§ PROBLEM TO WORK ON: In the part of the lines that opens with the line containing "The width and height of the screenshot is (510, 532)." and closes with the line containing "Looking at the", replace "Outline" with "Layout" and write out only that part, otherwise unchanged. Leave the pictures out.
start DATA SHOWN
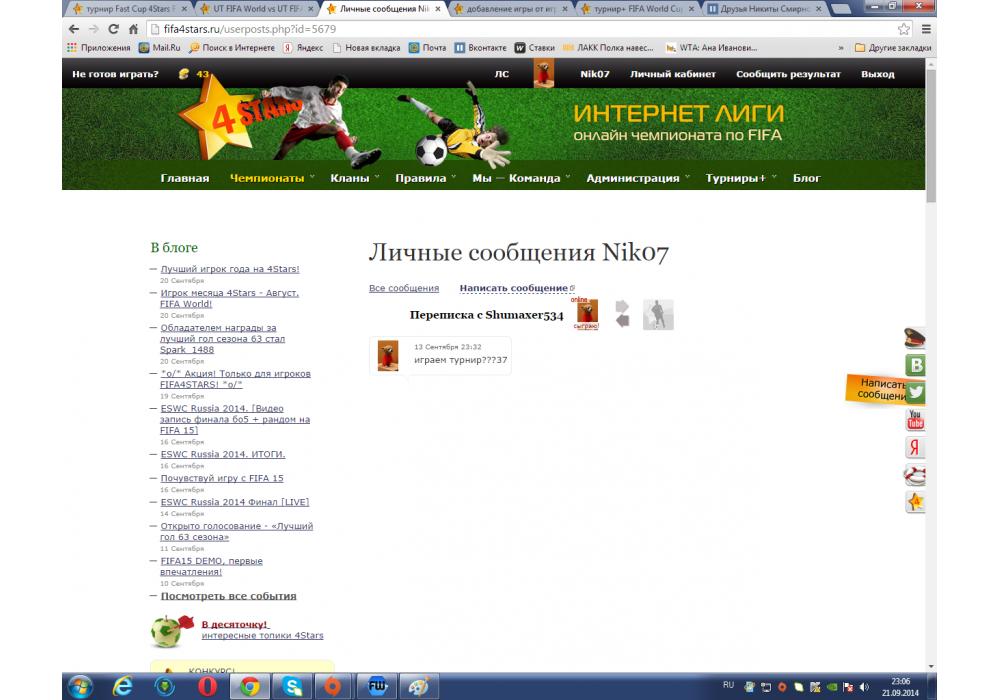Click the Написать сообщение link

coord(514,288)
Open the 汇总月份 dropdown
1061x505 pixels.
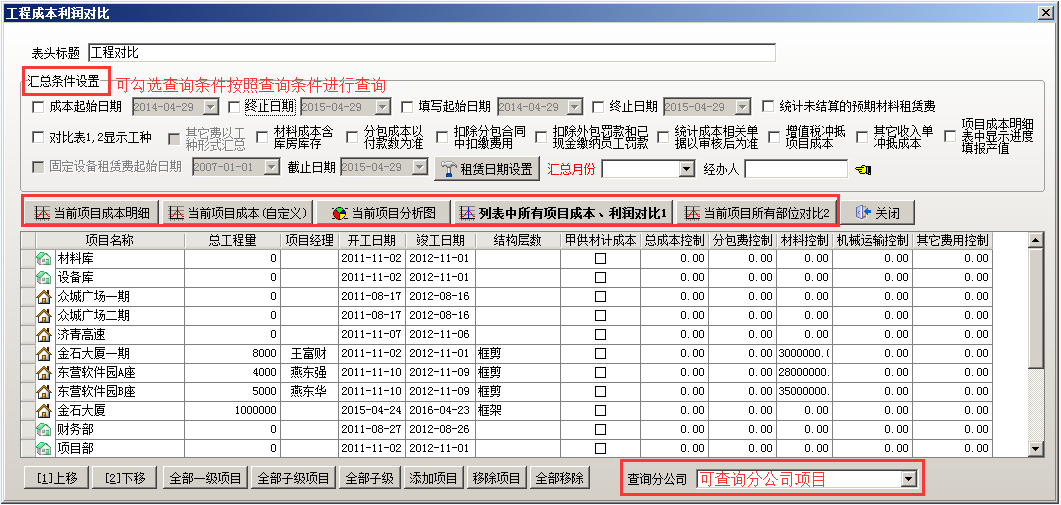click(x=686, y=169)
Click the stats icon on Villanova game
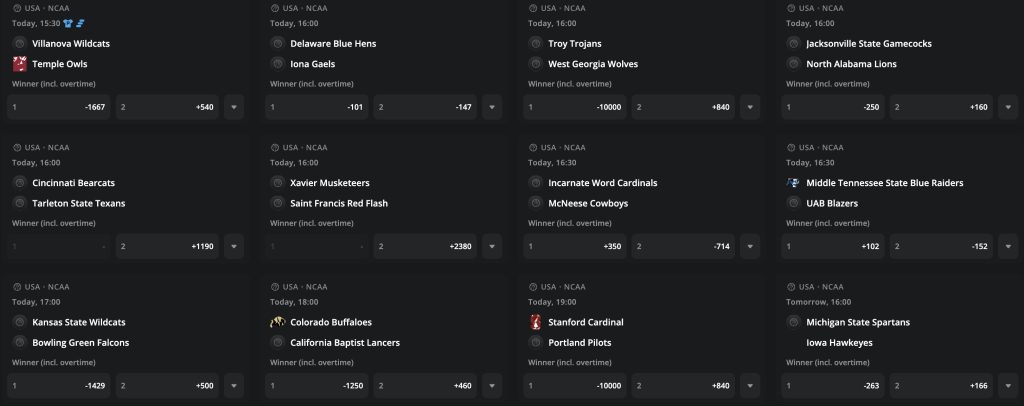The height and width of the screenshot is (406, 1024). coord(81,23)
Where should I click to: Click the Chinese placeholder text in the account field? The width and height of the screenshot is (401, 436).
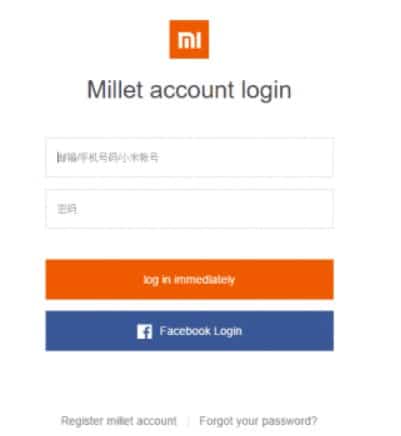pyautogui.click(x=108, y=157)
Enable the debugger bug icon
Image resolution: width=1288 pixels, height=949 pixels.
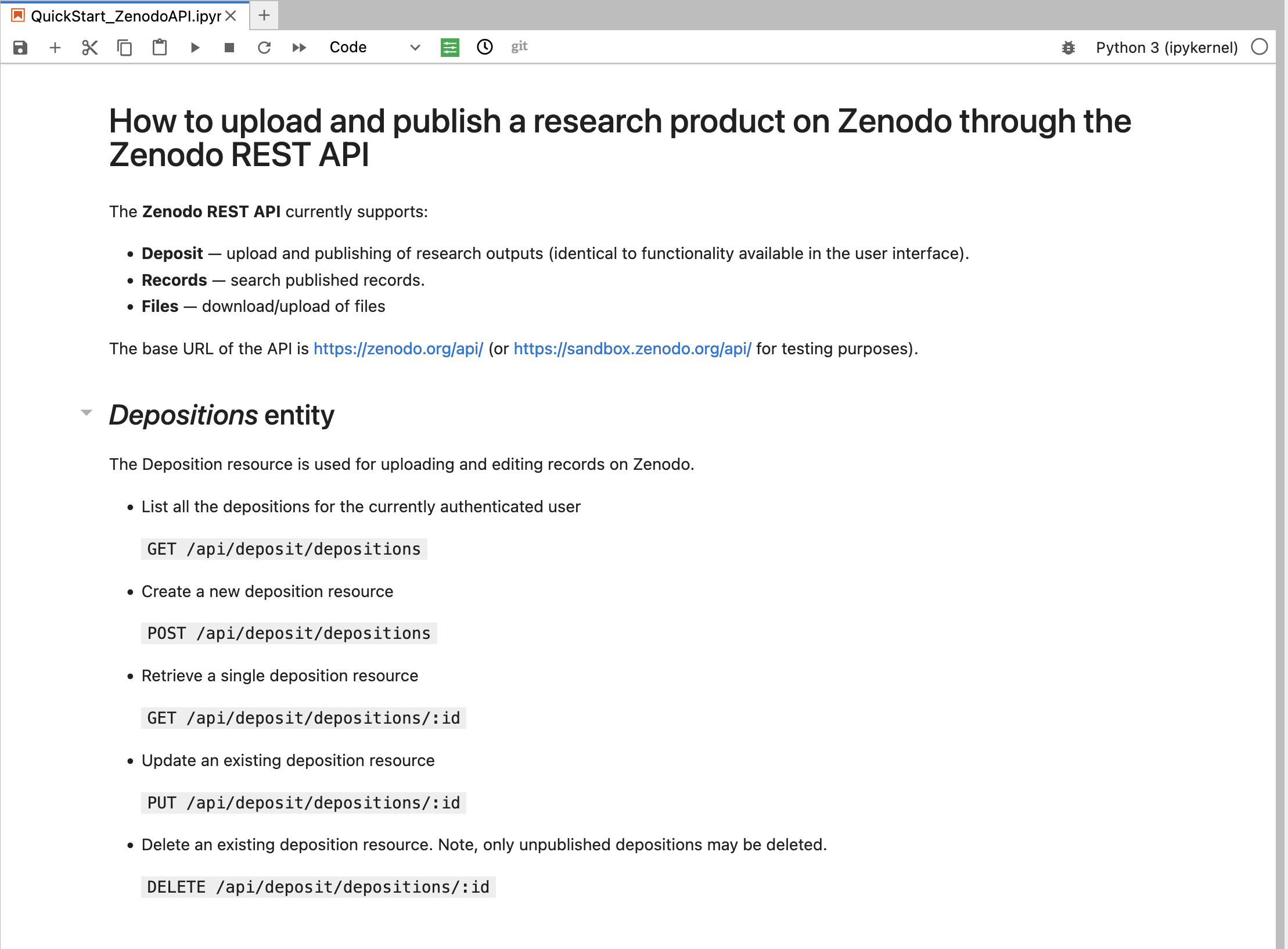pos(1068,48)
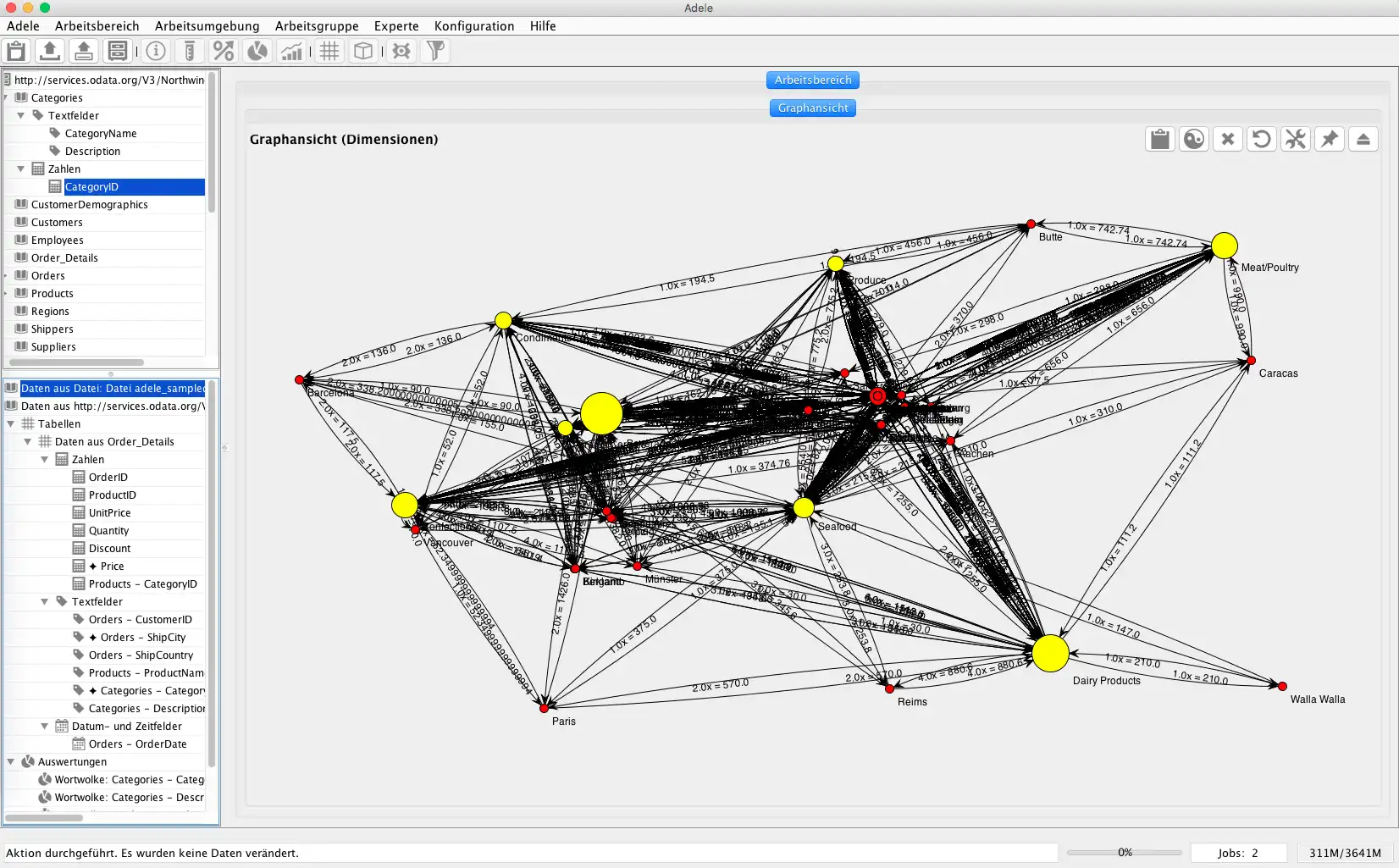Click the yin-yang icon in Graphansicht
Viewport: 1399px width, 868px height.
(x=1194, y=140)
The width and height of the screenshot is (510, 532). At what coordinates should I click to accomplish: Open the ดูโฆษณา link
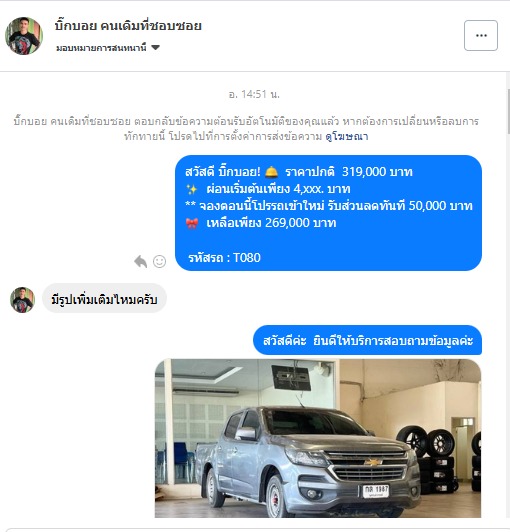pos(347,136)
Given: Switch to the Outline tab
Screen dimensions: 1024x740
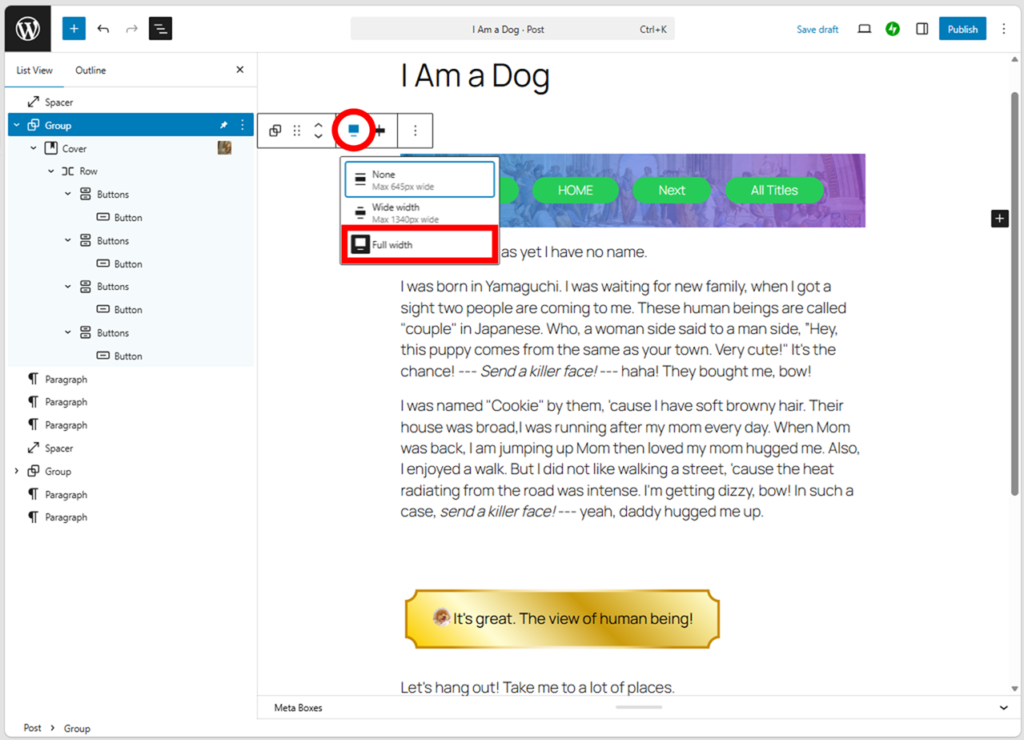Looking at the screenshot, I should tap(90, 71).
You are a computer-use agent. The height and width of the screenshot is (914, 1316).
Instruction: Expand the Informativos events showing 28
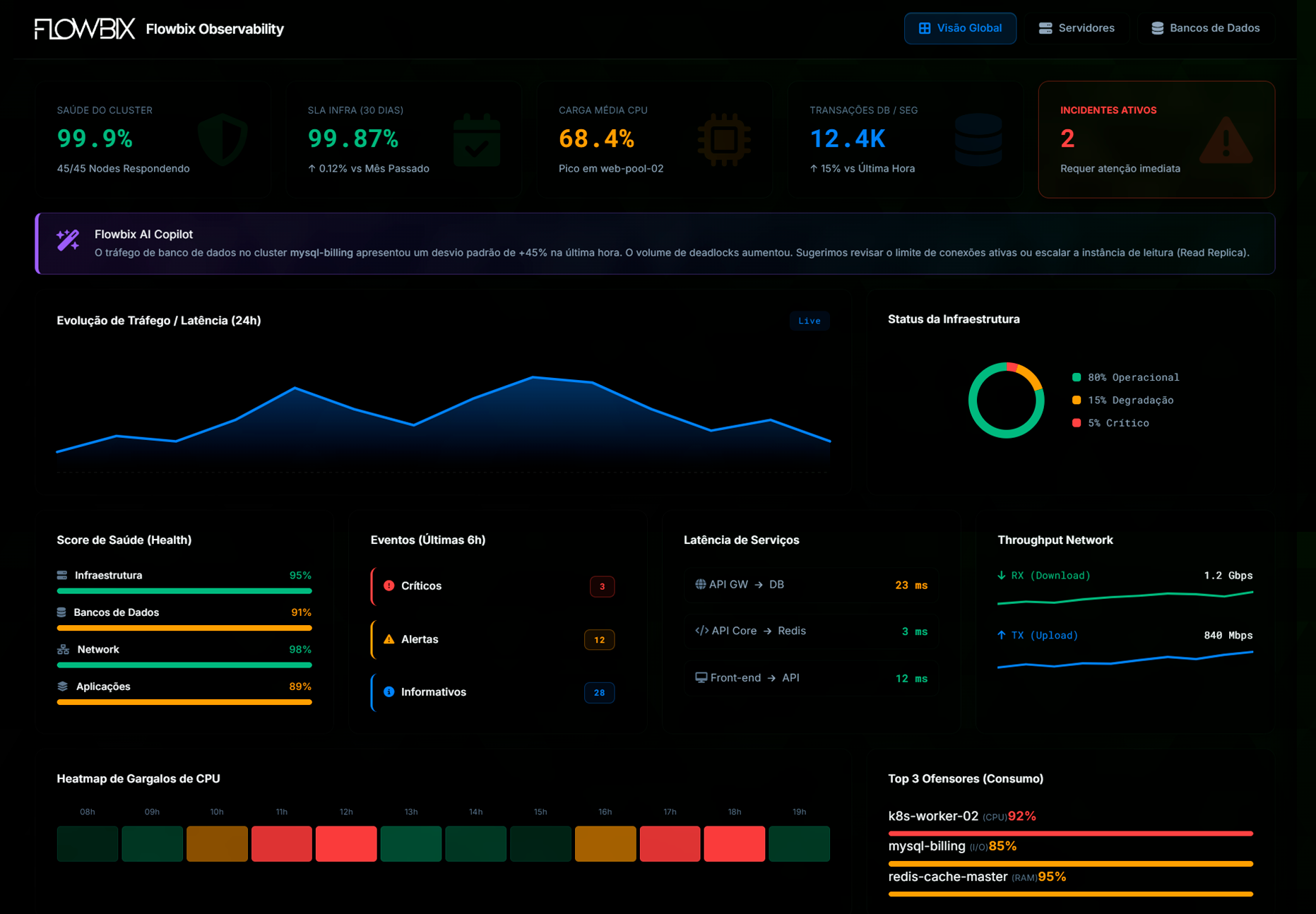599,693
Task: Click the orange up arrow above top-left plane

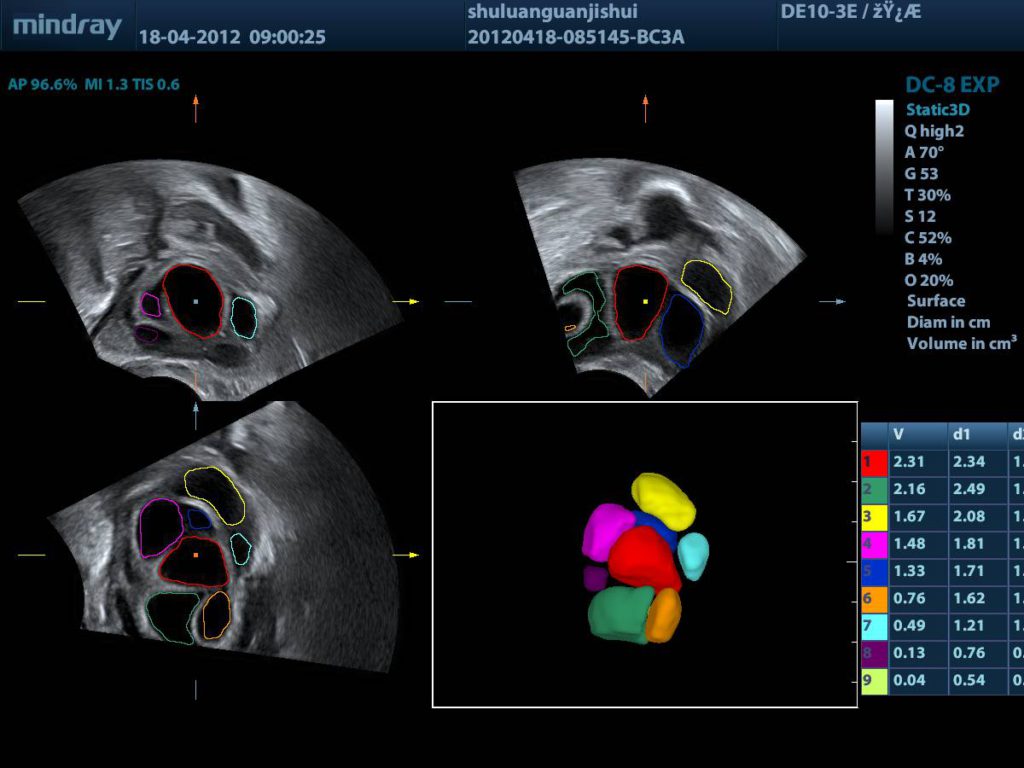Action: click(196, 106)
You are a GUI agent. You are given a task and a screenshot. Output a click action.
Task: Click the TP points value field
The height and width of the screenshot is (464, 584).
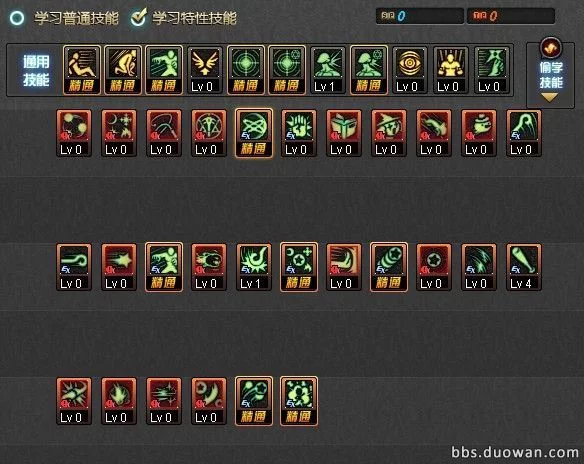(x=511, y=16)
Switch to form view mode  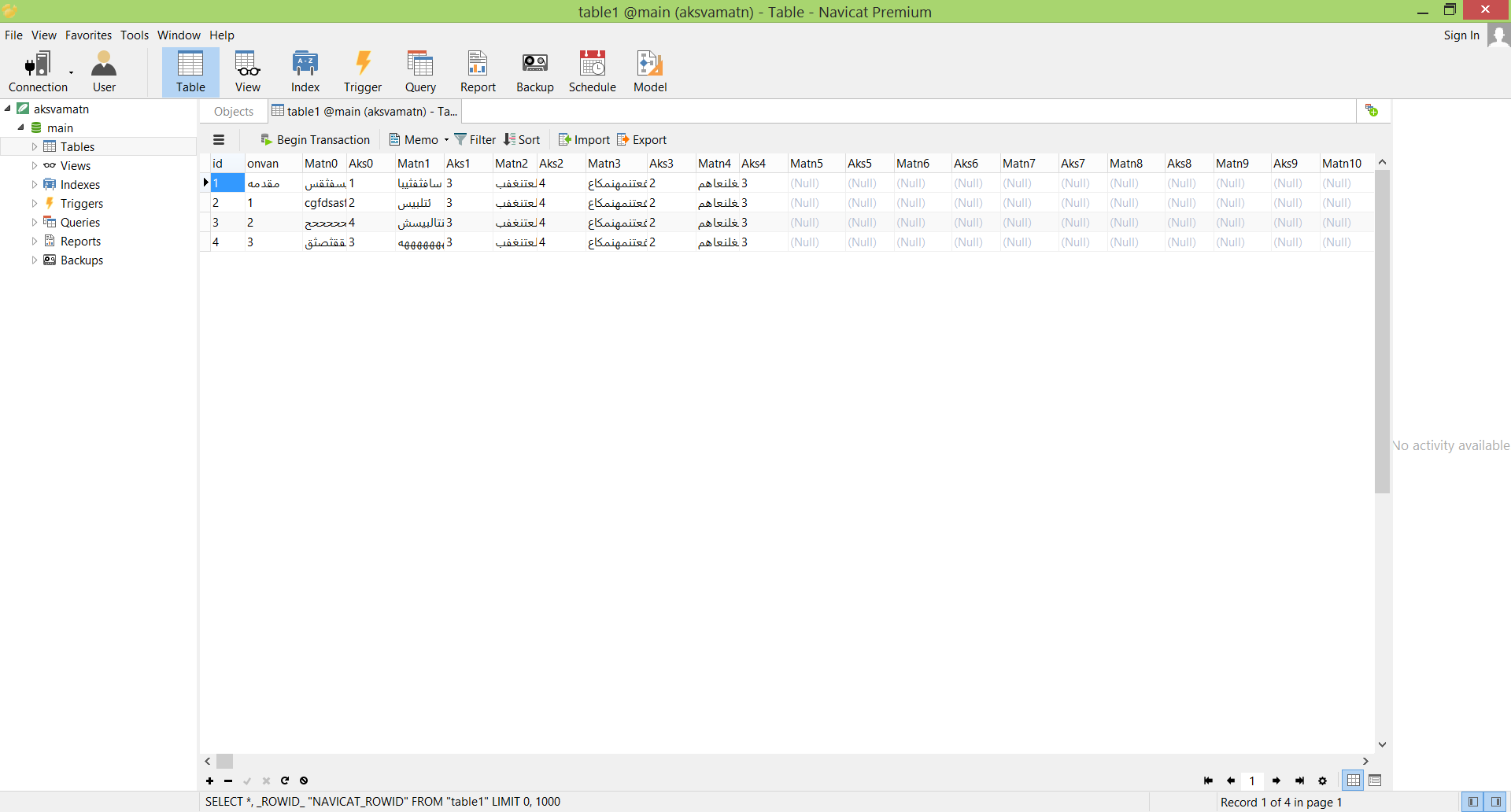1375,781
end DATA SHOWN
§ FULL SOLUTION:
The width and height of the screenshot is (510, 532). At what coordinates should I click to accomplish: Open the ดูโฆษณา link
pos(347,136)
Given: Switch to the Layout tab
Screen dimensions: 1024x740
Looking at the screenshot, I should tap(90, 71).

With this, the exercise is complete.